Your answer should be the lines of the listing that contain the word "Giang".

══ Data for this exercise

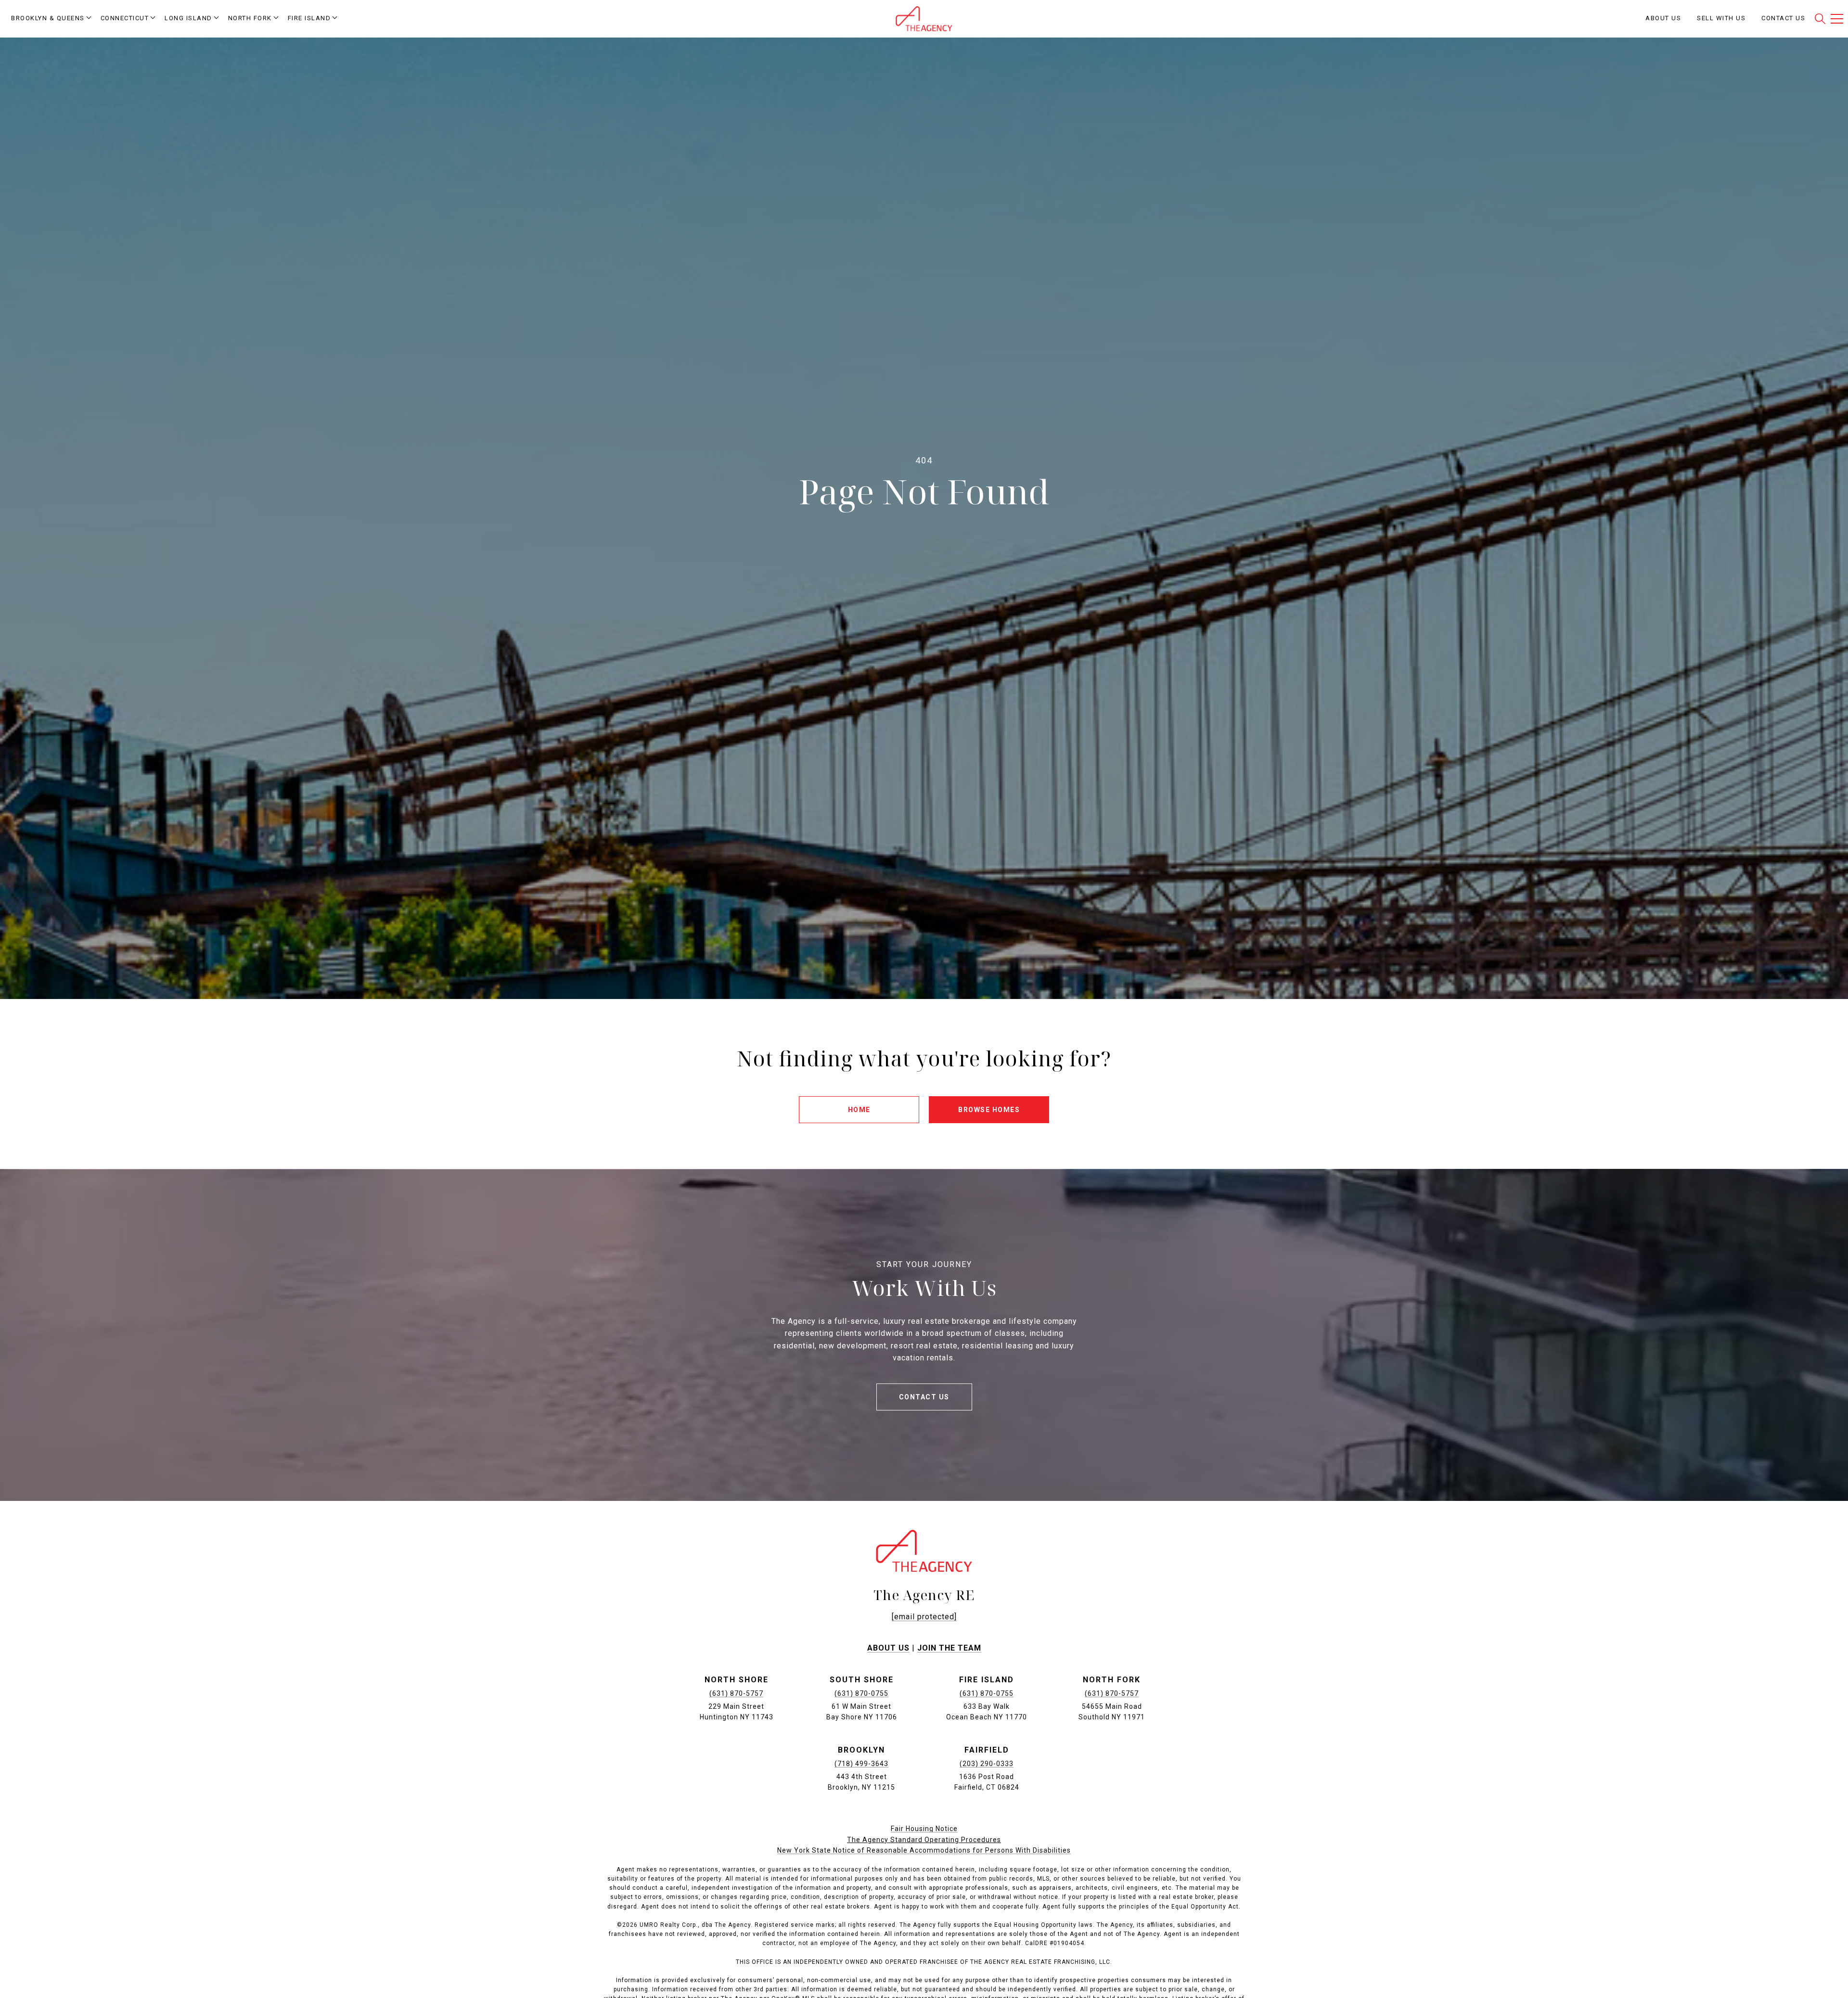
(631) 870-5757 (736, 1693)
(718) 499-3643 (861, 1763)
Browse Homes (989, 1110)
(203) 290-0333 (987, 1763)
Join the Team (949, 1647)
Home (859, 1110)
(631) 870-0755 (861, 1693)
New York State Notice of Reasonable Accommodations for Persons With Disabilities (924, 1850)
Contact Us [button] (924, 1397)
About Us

════
══ Data for this exercise

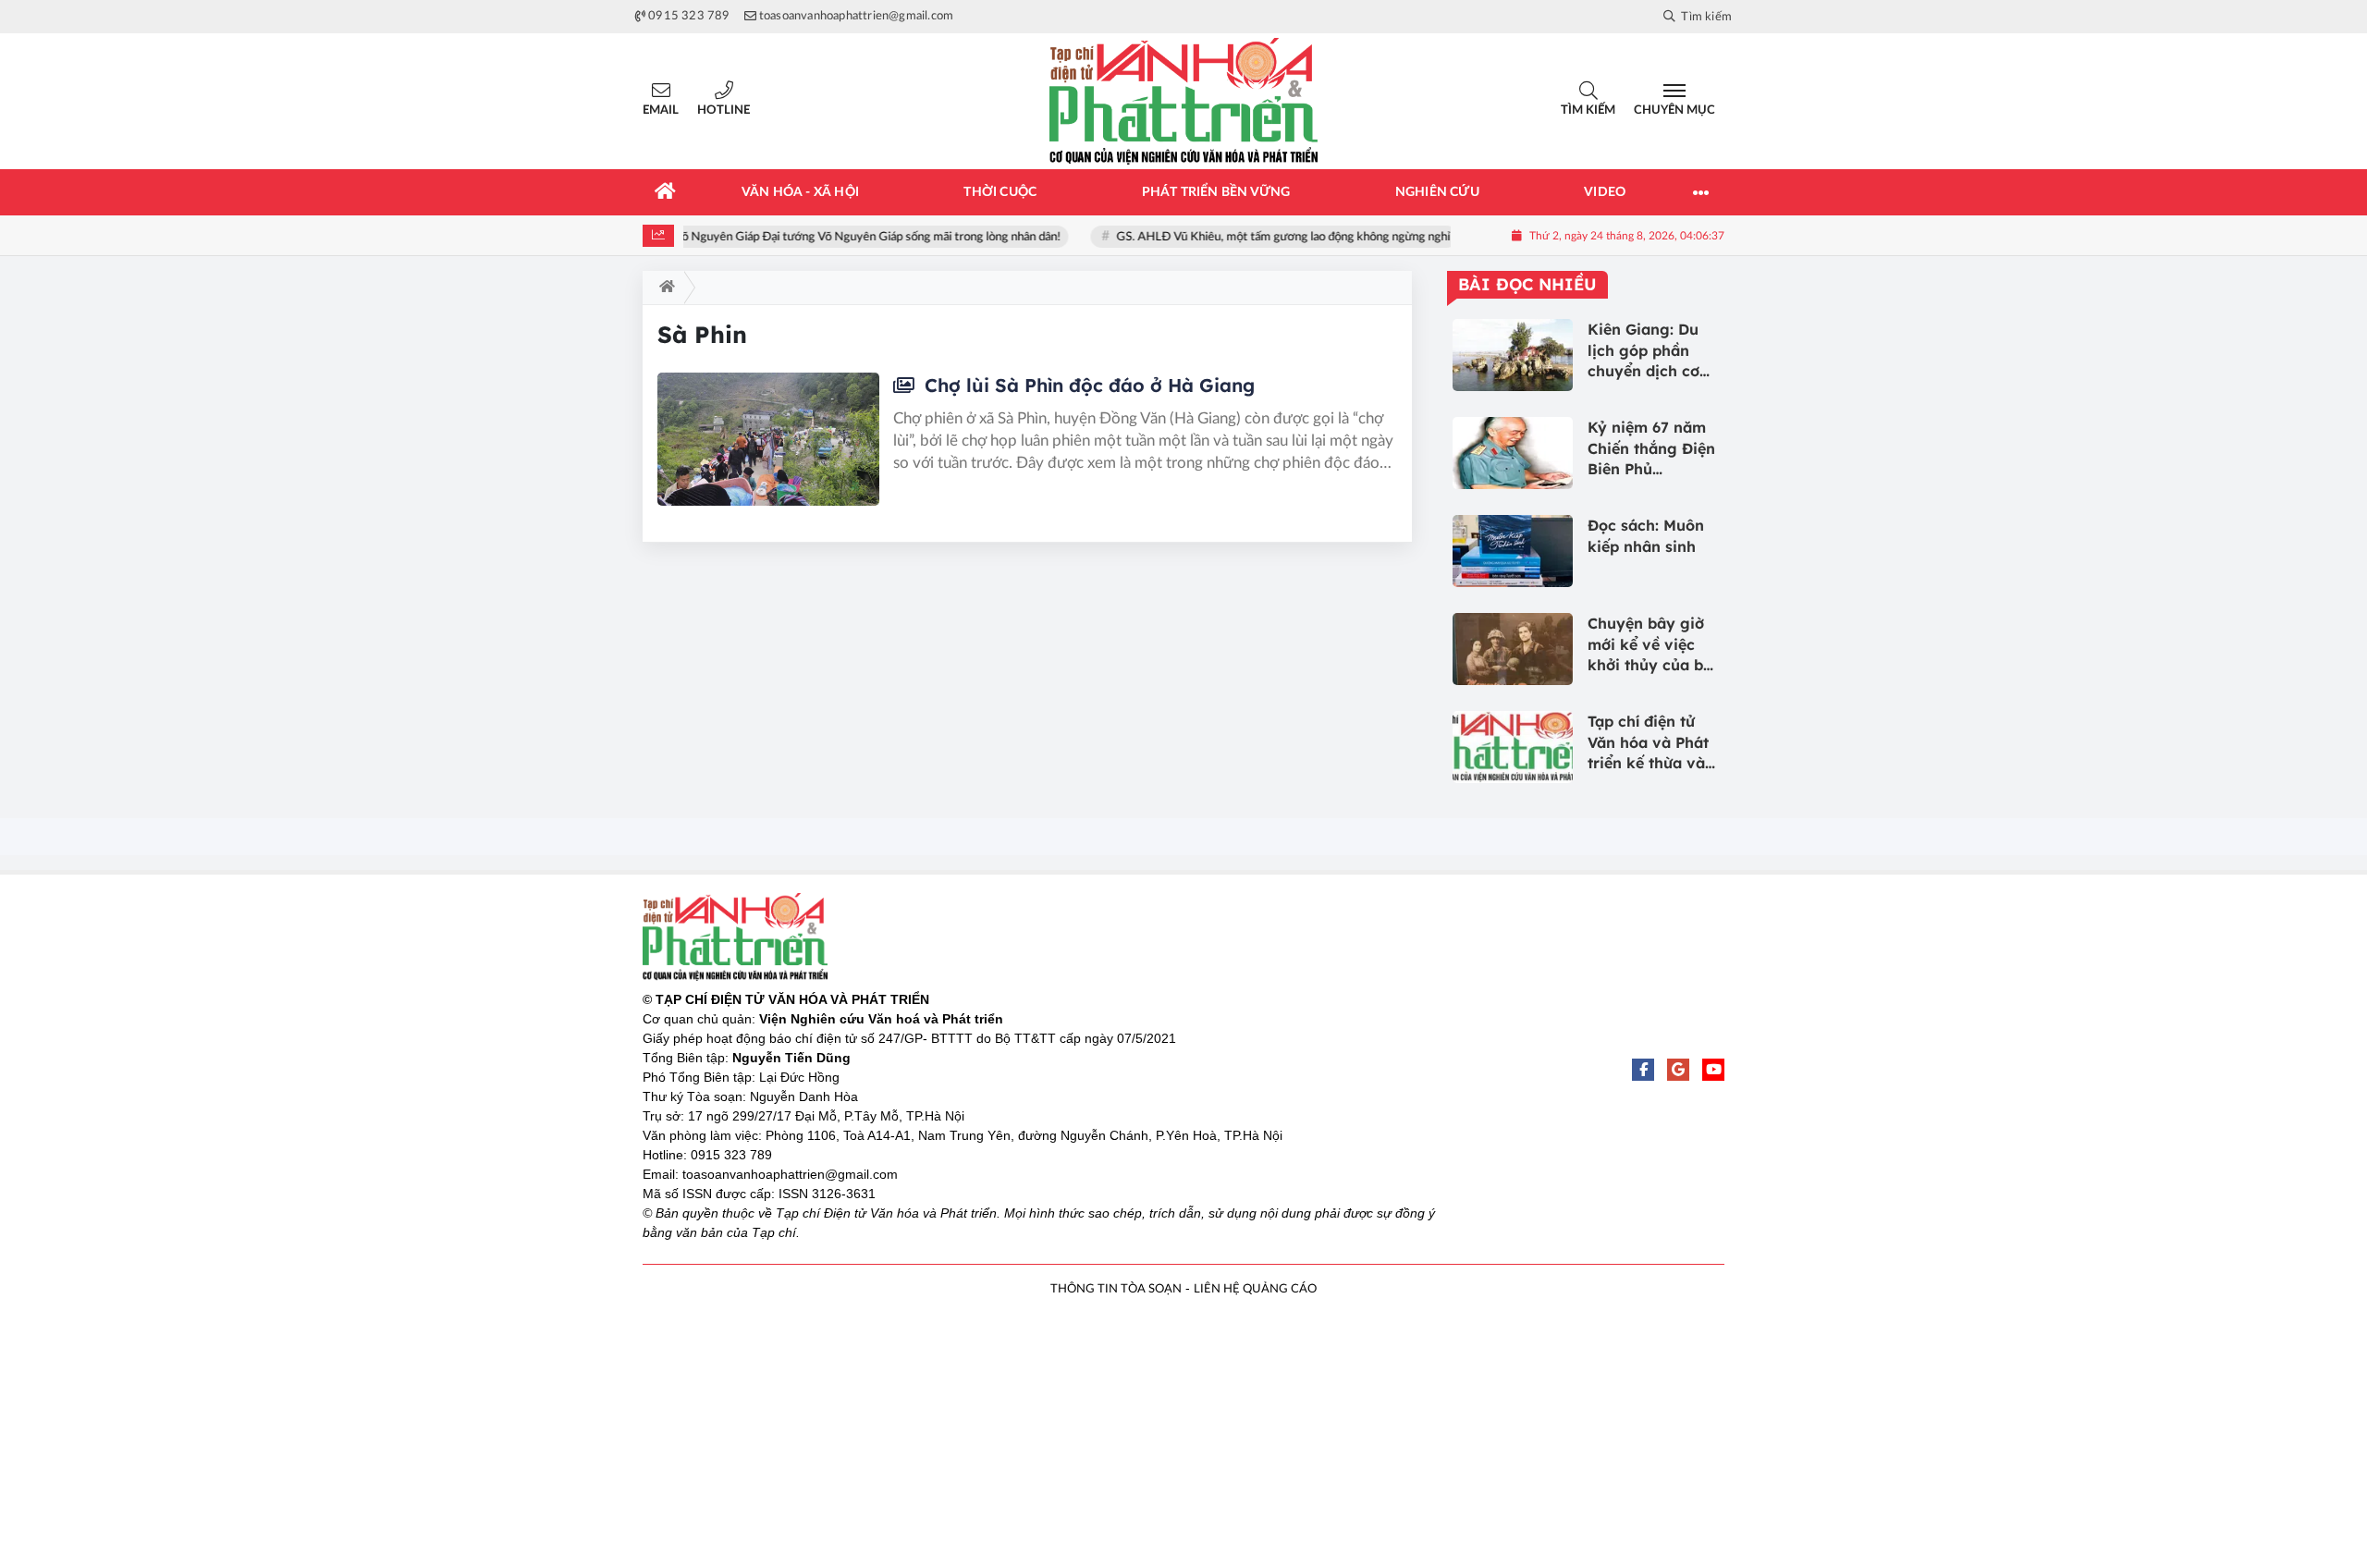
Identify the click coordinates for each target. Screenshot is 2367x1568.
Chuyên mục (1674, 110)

════
══ Data for this exercise

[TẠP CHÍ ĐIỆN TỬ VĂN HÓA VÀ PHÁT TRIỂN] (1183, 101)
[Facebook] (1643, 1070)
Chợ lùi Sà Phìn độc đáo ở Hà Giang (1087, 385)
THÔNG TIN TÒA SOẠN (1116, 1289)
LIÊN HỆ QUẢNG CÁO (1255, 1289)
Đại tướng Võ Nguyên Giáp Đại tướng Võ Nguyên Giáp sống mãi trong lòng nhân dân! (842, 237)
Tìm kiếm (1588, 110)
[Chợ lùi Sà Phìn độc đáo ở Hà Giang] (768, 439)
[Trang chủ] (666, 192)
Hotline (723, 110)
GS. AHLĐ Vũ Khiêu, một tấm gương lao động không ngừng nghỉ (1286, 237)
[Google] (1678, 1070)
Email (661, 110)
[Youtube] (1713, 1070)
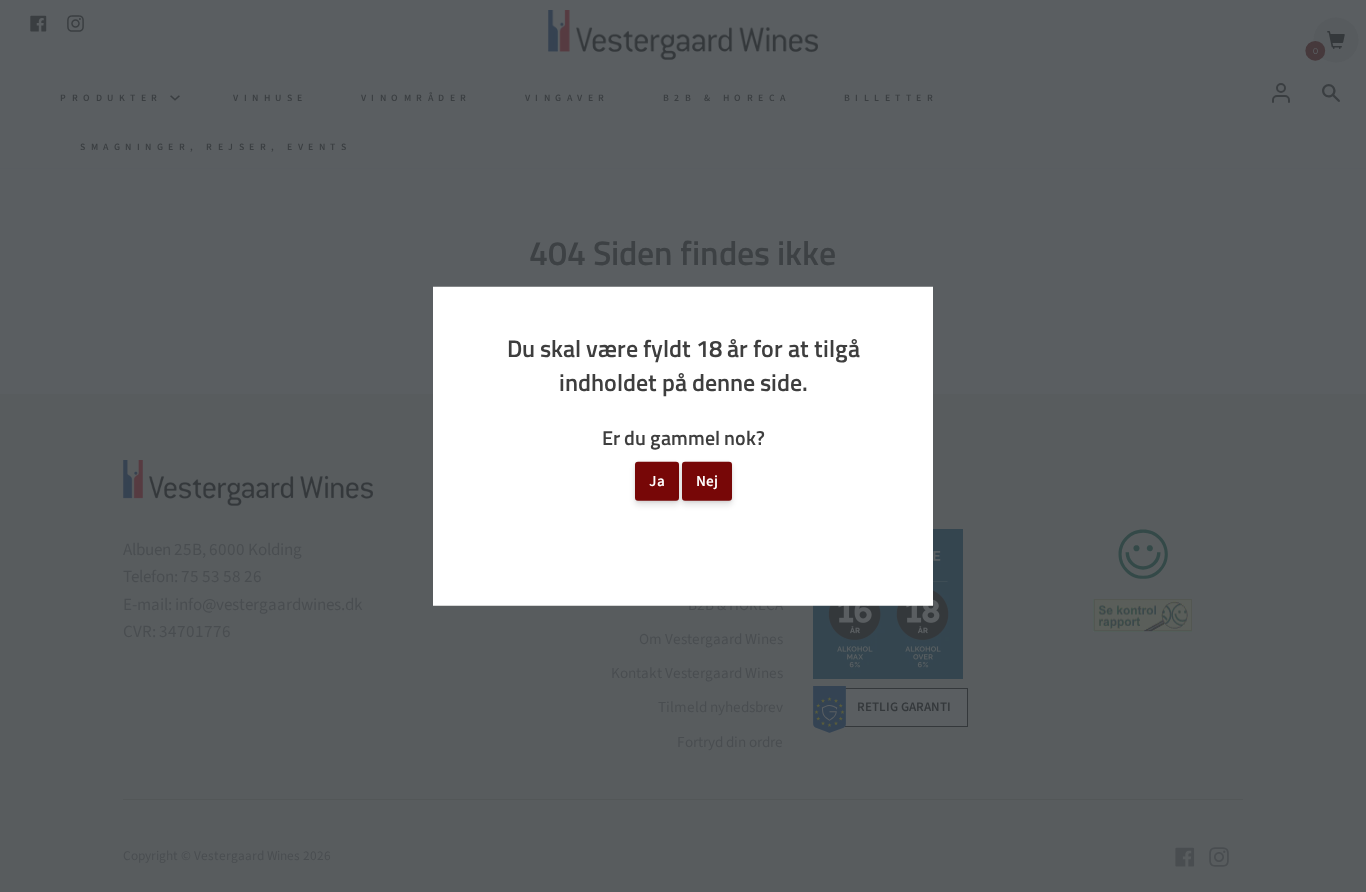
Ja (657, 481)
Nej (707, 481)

════

Answer area:
Chợ lùi Sà Phìn độc đáo ở Hà Giang (1087, 385)
[Chợ lùi Sà Phìn độc đáo ở Hà Giang] (768, 439)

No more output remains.